(Task prompt) Only the lines from the start of the data below through the line that contains "Home & Garden (87, 124)" are to be copied, exactly and without pictures.

(Extracted records)

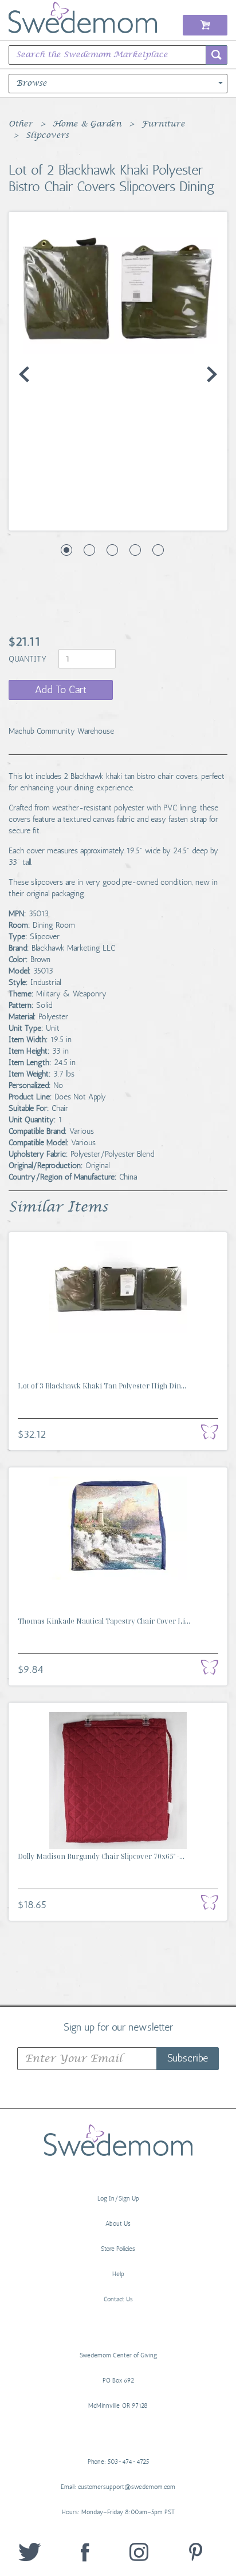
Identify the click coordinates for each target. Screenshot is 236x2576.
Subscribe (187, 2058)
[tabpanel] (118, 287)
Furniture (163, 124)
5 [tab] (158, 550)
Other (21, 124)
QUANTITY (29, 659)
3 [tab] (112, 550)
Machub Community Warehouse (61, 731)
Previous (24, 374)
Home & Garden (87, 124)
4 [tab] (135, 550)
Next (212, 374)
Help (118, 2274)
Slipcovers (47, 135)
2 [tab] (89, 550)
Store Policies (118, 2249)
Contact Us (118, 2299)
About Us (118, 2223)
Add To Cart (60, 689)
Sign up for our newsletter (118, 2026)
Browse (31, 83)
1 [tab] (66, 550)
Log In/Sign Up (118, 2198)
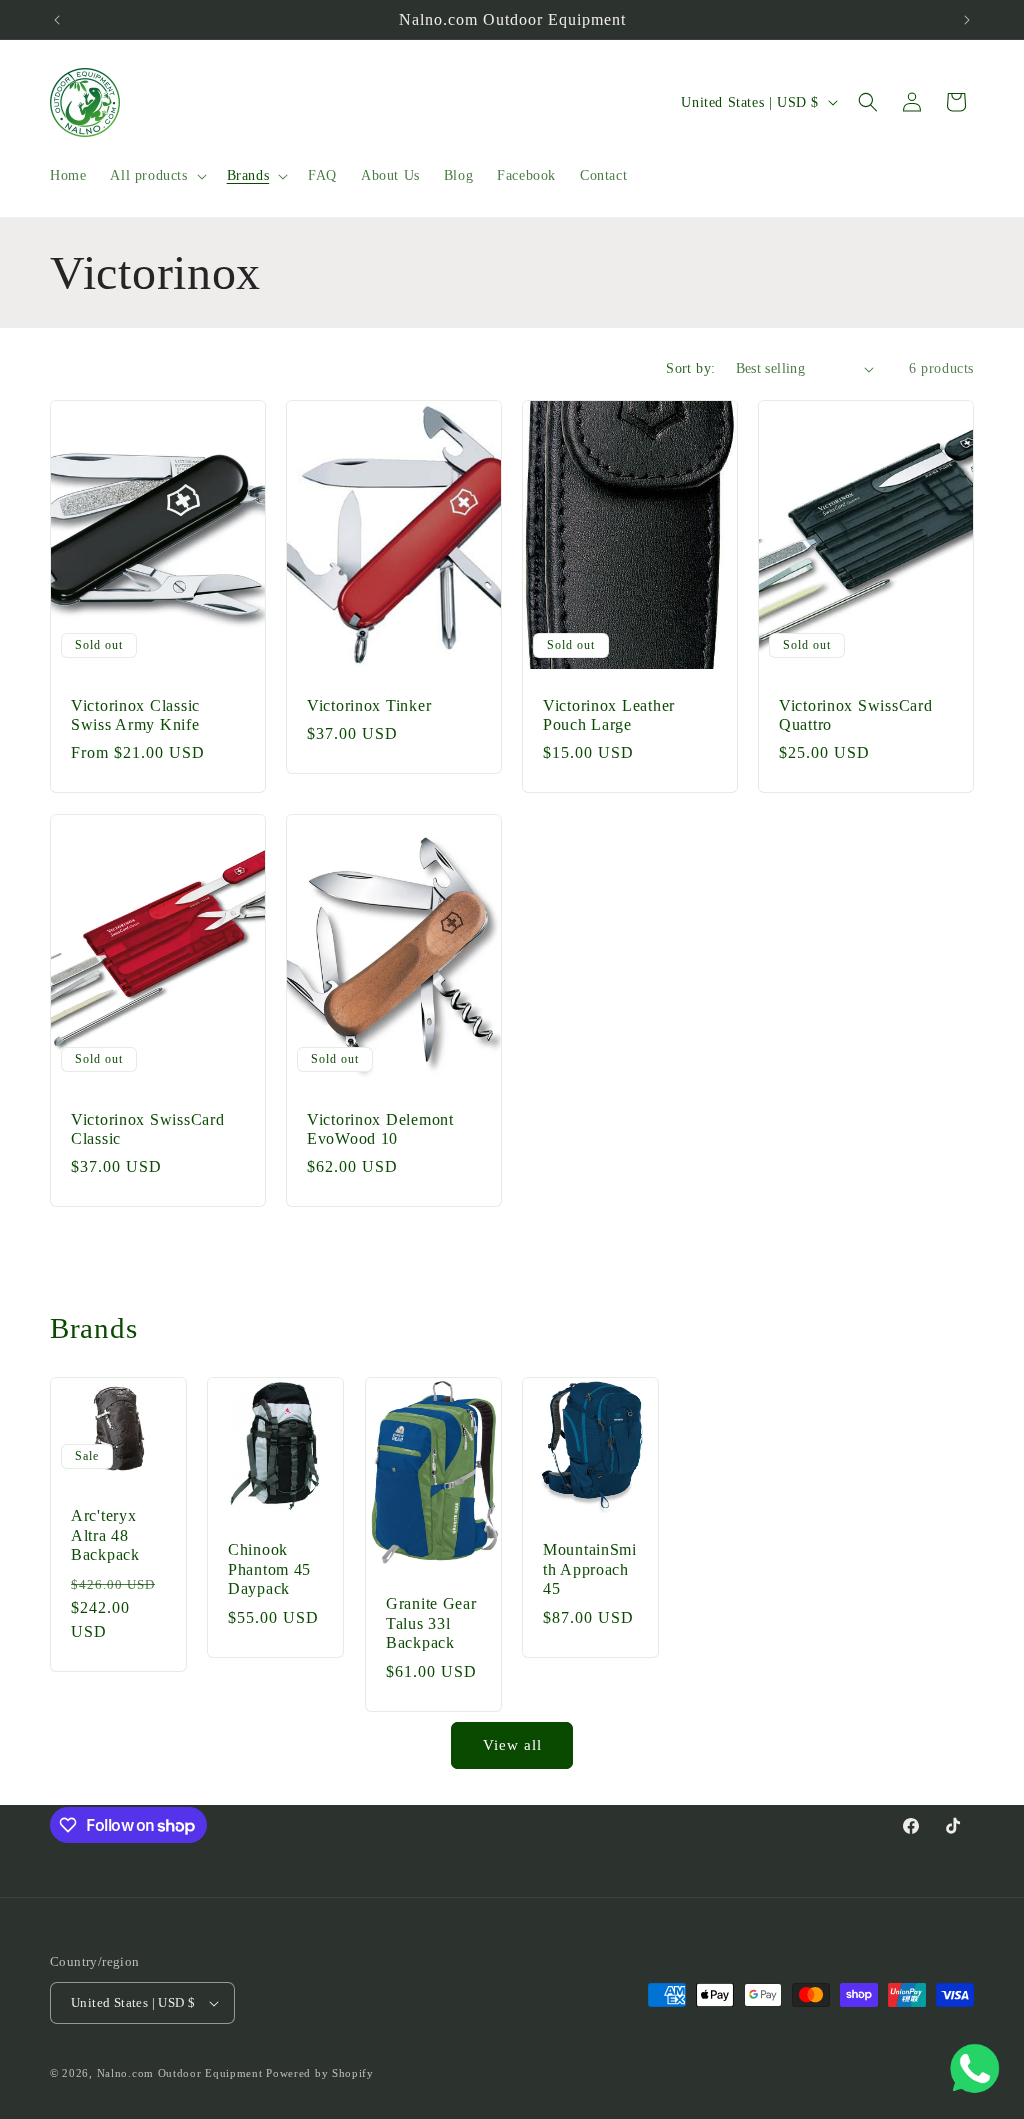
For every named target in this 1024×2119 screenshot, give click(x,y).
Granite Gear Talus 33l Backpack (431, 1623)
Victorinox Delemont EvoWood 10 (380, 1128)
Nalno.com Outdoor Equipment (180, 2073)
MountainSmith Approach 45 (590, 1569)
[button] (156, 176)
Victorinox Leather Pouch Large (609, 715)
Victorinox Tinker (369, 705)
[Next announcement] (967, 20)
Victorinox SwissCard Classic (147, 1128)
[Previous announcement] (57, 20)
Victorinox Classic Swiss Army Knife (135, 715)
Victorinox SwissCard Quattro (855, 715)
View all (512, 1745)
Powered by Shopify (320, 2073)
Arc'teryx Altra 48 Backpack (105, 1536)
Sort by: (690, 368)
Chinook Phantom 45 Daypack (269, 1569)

(Finished task)
Identify the click coordinates for each target. Screenshot is 236x2576.
Subscribe (187, 2058)
[tabpanel] (118, 287)
Furniture (163, 124)
5 [tab] (158, 550)
Other (21, 124)
QUANTITY (29, 659)
3 [tab] (112, 550)
Machub Community Warehouse (61, 731)
Previous (24, 374)
Home & Garden (87, 124)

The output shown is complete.